-- Stored data --
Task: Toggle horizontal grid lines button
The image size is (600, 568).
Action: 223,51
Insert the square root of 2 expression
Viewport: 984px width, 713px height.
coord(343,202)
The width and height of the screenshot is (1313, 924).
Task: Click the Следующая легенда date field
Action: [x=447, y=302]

-- Problem details --
Keep only the lines from the one containing "The image size is (600, 568)." to the end of the entries, and repeat them exactly.

-- Task answer --
The image size is (600, 568).
Action: 223,51
Insert the square root of 2 expression
Viewport: 984px width, 713px height.
coord(343,202)
The width and height of the screenshot is (1313, 924).
Task: Click the Следующая легенда date field
Action: [x=447, y=302]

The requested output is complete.